SELECT distinct s.source from bibref b join sources s on s.source = b.source;

Syntax

The debian/upstream/metadata file is in YAML format. Its syntax now specified in DEP 12.

Fields

The fields are described in DEP 12.

Discussion

Discussion took place here, on a mailing list (debian-med or debian-qa), or a discussion page, if available.

The data is not really Debian-specific, lets put it outside Debian and use mechanisms for Mapping package names across distributions.

To do: formalise the above using Config::Model::Backend::Yaml, and generate docs as explained in http://ddumont.wordpress.com/2011/04/08/configuration-doc-generation-with-configmodel/ .

* In addition to ?DOAP, other Semantic Web ontologies/namespaces/schemas should be reused in order to not reinvent the wheel, and enable such metadata to participate to the ?Semantic Web (see also Open Linked Data matters). As such, SPDX would be an interesting standard to link to, as well as ADMS.F/OSS, for packages description, IMHO. Syntactically, any form of RDF would be interesting to explicitely convey the prefixes in the field names... and I'm not sure it can be done in ?YAML -- OlivierBerger

BenFinney asks (2019-01-21): Which version of the YAML specification? Please link to the exact YAML specification that rules this format.

Problems

BibTeX: Currently there is no way to let {} that might be used to force capitalisation in BibTeX entries slip through from debian/upstream/metadata into BibTeX

It seems that the python library which is used to parse debian/upstream/metadata files for inclusion into UDD has a bug when values are of the form <d:d> (decimal_number colon decimal_number). You should include strings like this into single quotes. (see Discussion on Debian Med mailing list)

Examples

Here is an example template for a debian/upstream/metadata file which can be used to specify citations:

Reference:
  Author: <please use full names and separate multiple author by the keyword "and">
  Title:
  Journal:
  Year:
  Volume:
  Number:
  Pages:
  DOI:
  PMID:
  URL:
  eprint:

You can find lots of real examples using codesearch.debian.net.

Errors

The most common error is that you are not allowed to use the string ": " inside a yaml value since this is separating key-value pairs. So please quote such values or use a separate line.

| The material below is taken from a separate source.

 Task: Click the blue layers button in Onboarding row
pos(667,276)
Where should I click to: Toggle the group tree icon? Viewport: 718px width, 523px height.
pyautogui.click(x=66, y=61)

If in doubt about the YAML validity about the file you wrote, there are validators available, either on-line Online YAML Parser, or in command line (yamllint).

Lintian check

Simon Kainz has written some preliminary lintian check to verify the syntax of debian/upstream/metadata files (see also 731340). Any testing is welcome. A simple lintian check for YAML syntax was implemented by Petter Reinholdtsen (see 813904). Andrius Merkys is working on validator for values in debian/upstream/metadata files.

Deprecated features

Deprecated fields

According to DEP5 these fields belong to debian/copyright and should not be duplicated in debian/upstream/metadata:

Name *
Upstream name of the packaged work.
Contact
Which person, mailing list, forum,… to send messages in the first place.

Yet it was objected that these fields must still be allowed, as not all packagers wish to use DEP 5.

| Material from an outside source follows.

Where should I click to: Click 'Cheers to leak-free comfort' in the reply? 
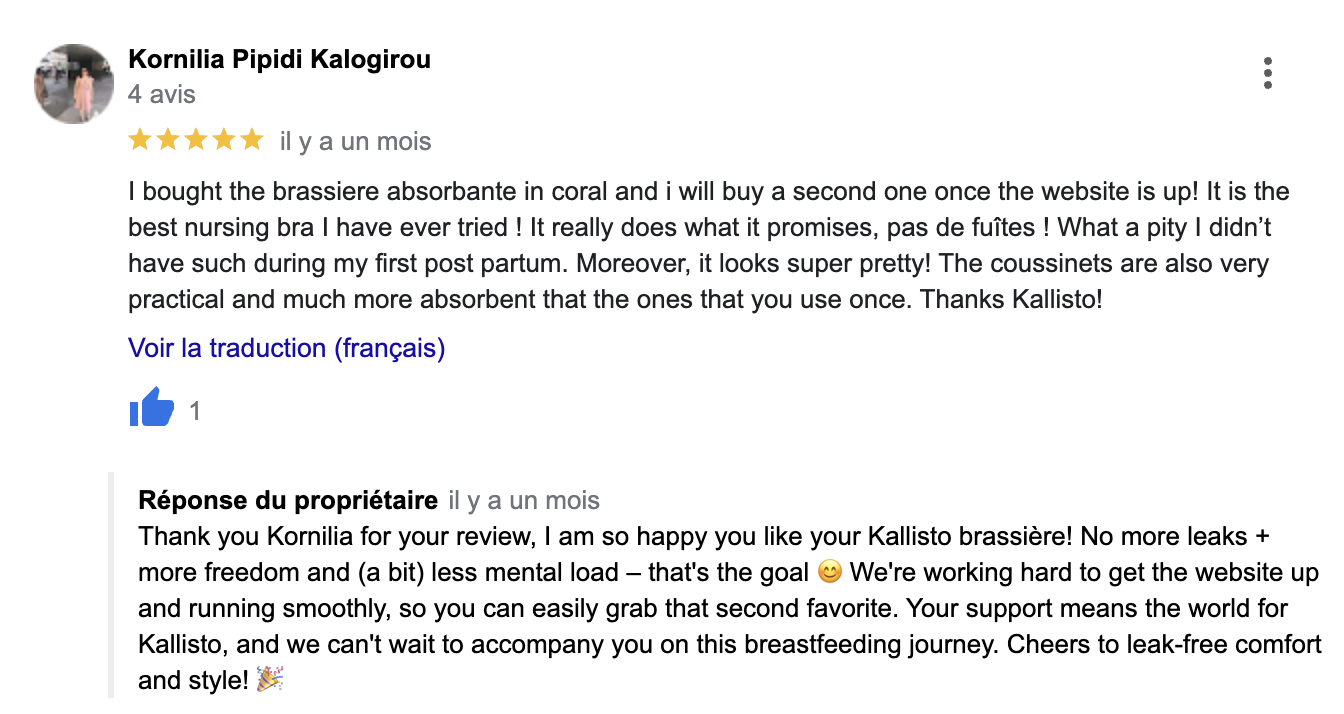coord(1164,645)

Hyphen shortcut for mappings

Only a subset of YAML is used: sequences are only expected to contain scalars and mappings are only expected to contain a scalar or a mapping, but with only one level of imbrication.

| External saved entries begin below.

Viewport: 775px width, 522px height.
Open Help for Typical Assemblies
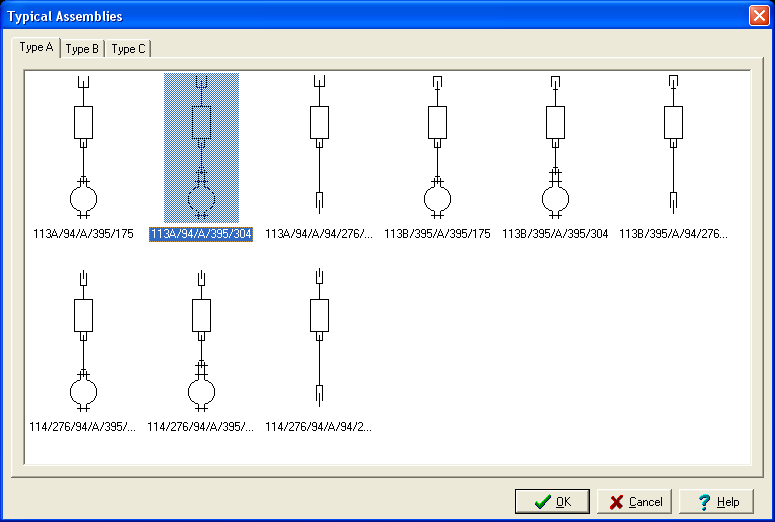(x=716, y=501)
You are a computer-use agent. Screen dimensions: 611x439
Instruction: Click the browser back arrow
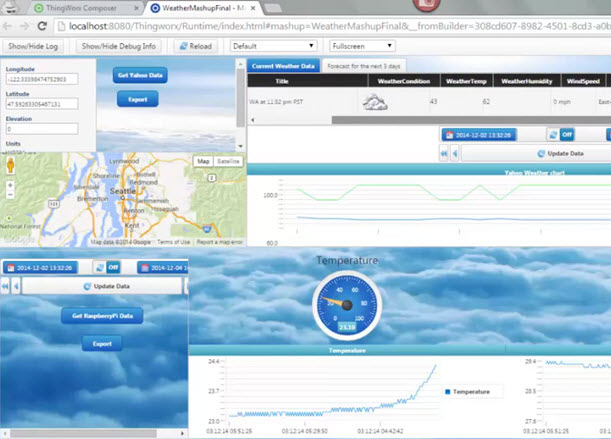pyautogui.click(x=10, y=26)
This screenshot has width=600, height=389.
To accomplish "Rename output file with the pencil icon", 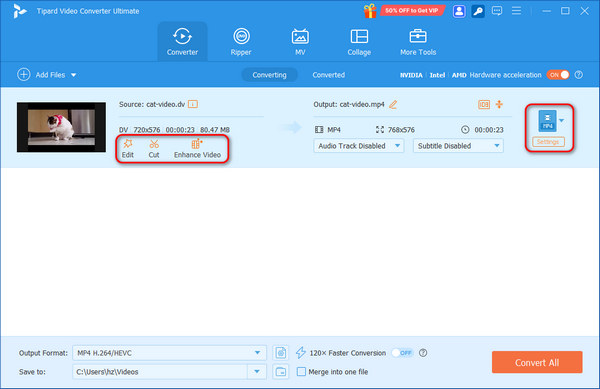I will [393, 104].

In addition, two conventions that are not part of the YAML format were proposed and used in the umaegaya gatherer, but have been abandonned since and are not used anymore:

Foo:
  Bar: baz

Foo-Bar: baz

Other Upstream metadata

Edam files

The EDAM ontology provides some means to classify software used in bioinformatics. The Debian Med team intends to link all bioinformatic tools with the EDAM ontology. To approach this the YAML file debian/upstream/edam can provide extra information.

Fields

ontology
EDAM (1.13) (currently version 1.13 is the latest EDAM version)
topic
EDAM topic
scopes
EDAM scopes

AppStream

AppStream was initially conceived to provide a user-visible app store for the desktop, as such there is overlap in the project metadata, but not all the fields listed above are supported.